Accusée de laxisme, la Cnil irlandaise, principal régulateur du RGPD, défend son bilan

La Data Protection Commission, l'autorité irlandaise en charge de la protection des données personnelles, a infligé cinq amendes à Meta en 2022, pour un total supérieur à un milliard d'euros.

Jérôme Marin

Publié le 7 mars 2023 à 11h14

Dix-sept enquêtes “d’envergure” et plus d'un milliard d'euros d'amende. La Data Protection Commission veut couper court aux critiques, qui l'accusent régulièrement de laxisme dans l'application de règles européennes, notamment du Règlement général sur la protection des données. La Cnil irlandaise est le principal régulateur des grands groupes Internet dans l'Union européenne, en raison de la présence dans le pays de leur siège continental.

“Les faits répondent aux critiques”, assure Helen Dixon, la directrice de la DPC, qui a publié mardi 7 mars son rapport annuel. “Deux-tiers des amendes infligées en Europe ont été émises par la DPC après des enquêtes détaillées”, poursuit la dirigeante.

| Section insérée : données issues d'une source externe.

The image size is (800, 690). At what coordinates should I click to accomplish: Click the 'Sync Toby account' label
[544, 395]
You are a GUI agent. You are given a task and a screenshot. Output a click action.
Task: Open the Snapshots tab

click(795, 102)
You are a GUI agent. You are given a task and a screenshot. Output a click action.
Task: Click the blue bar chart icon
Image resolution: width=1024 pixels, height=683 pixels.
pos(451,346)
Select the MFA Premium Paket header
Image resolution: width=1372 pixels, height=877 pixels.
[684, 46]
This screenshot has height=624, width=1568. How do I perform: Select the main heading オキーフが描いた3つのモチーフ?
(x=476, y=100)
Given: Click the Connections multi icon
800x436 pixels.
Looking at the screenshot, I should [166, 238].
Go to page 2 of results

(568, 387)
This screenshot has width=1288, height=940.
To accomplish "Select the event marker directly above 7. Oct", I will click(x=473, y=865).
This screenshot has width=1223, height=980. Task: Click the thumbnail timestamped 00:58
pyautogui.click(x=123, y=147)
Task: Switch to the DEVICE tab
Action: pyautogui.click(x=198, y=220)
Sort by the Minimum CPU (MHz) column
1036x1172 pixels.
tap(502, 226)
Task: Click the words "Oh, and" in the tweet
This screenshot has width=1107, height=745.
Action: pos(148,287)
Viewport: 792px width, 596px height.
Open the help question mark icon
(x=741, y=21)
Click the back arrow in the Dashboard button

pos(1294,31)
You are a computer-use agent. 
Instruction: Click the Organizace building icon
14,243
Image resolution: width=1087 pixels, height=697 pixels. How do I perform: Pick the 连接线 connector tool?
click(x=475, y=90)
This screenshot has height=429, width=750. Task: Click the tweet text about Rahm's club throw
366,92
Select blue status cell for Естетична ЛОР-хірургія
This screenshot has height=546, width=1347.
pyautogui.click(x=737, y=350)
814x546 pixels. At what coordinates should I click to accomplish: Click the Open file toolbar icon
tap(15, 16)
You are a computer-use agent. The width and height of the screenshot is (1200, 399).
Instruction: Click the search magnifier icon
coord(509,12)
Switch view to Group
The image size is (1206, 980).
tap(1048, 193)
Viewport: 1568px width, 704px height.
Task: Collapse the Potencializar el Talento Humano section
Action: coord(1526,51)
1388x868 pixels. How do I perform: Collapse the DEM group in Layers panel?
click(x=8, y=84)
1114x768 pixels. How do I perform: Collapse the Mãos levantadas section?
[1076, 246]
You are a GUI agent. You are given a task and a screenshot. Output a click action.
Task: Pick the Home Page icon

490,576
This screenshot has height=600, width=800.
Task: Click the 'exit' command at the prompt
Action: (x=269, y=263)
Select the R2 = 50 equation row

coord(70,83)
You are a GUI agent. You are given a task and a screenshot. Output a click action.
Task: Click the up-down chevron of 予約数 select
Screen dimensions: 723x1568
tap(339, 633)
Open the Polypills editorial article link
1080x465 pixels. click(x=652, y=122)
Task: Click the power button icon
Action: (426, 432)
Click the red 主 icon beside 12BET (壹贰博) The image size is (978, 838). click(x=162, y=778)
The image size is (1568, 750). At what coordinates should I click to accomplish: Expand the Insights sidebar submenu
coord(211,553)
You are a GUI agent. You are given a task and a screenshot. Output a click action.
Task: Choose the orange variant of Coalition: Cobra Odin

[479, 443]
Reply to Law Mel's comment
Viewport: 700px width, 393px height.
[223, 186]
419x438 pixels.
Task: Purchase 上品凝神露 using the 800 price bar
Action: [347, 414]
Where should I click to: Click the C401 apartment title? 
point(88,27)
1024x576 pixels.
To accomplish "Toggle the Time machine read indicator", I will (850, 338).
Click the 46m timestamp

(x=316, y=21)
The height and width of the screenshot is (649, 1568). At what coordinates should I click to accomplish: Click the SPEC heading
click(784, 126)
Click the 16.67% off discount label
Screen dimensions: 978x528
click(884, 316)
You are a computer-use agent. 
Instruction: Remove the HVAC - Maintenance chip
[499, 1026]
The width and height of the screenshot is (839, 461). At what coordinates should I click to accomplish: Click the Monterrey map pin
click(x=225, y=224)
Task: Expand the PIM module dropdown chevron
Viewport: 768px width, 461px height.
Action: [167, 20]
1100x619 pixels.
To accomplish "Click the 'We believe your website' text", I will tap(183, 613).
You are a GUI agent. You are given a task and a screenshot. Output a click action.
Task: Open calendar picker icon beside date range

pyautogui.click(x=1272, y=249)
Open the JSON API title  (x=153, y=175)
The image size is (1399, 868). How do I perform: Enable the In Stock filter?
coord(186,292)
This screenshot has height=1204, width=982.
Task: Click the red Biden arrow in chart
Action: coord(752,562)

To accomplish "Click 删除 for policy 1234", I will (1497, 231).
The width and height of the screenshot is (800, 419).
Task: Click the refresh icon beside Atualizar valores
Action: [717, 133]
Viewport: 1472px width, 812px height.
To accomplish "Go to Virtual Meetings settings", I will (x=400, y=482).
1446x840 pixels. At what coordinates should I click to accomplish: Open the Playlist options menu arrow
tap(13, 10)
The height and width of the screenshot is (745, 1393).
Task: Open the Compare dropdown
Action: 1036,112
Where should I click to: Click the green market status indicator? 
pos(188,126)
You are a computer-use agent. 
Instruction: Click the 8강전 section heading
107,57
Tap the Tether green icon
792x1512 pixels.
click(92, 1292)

Sur les dix-sept enquêtes “d’envergure” conclues en 2022, cinq concernaient Meta, la maison-mère de Facebook, Instagram et WhatsApp. Celles-ci ont débouché sur cinq amendes pour un montant total de 1,1 milliard d’euros. Également ciblés par la DPC, Twitter et Airbnb ont récolté de simples réprimandes. Les autres enquêtes se sont traduites, en cumulé, par moins de 600 000 euros d'amende.

La DPC sous pression

La DPC indique que 22 enquêtes “d’envergure” sont encore en cours d’instruction. Deux d'entre elles visent TikTok, l'une sur le traitement des données personnelles des enfants et l'autre sur les transferts de données vers la Chine. Les conclusions préliminaires seront “bientôt” partagées avec l’application de courtes vidéos, explique Helen Dixon. Elles seront ensuite soumises aux autres Cnil européennes.

Sans le formuler directement, la dirigeante de la DPC a également émis un avertissement à Twitter, à qui elle reproche d'avoir "rompu" les communications depuis son rachat pour 44 milliards de dollars par Elon Musk. Le réseau social à l'oiseau bleu vient notamment de lancer son abonnement payant Blue en Europe sans avoir consulté le régulateur irlandais pour s’assurer du bon respect des données personnelles des utilisateurs européens.

Malgré ce bilan présenté comme positif, la DPC se sait sous pression. En janvier, elle a été désavouée par ses homologues européennes sur les pratiques publicitaires de Facebook, qu’elle avait initialement jugées conformes aux règles européennes. Cet été, la Commission européenne doit également présenter un projet de réforme pour améliorer la mise en application du RGPD en Europe. Celui-ci pourrait déboucher sur un rôle moins central pour la DPC.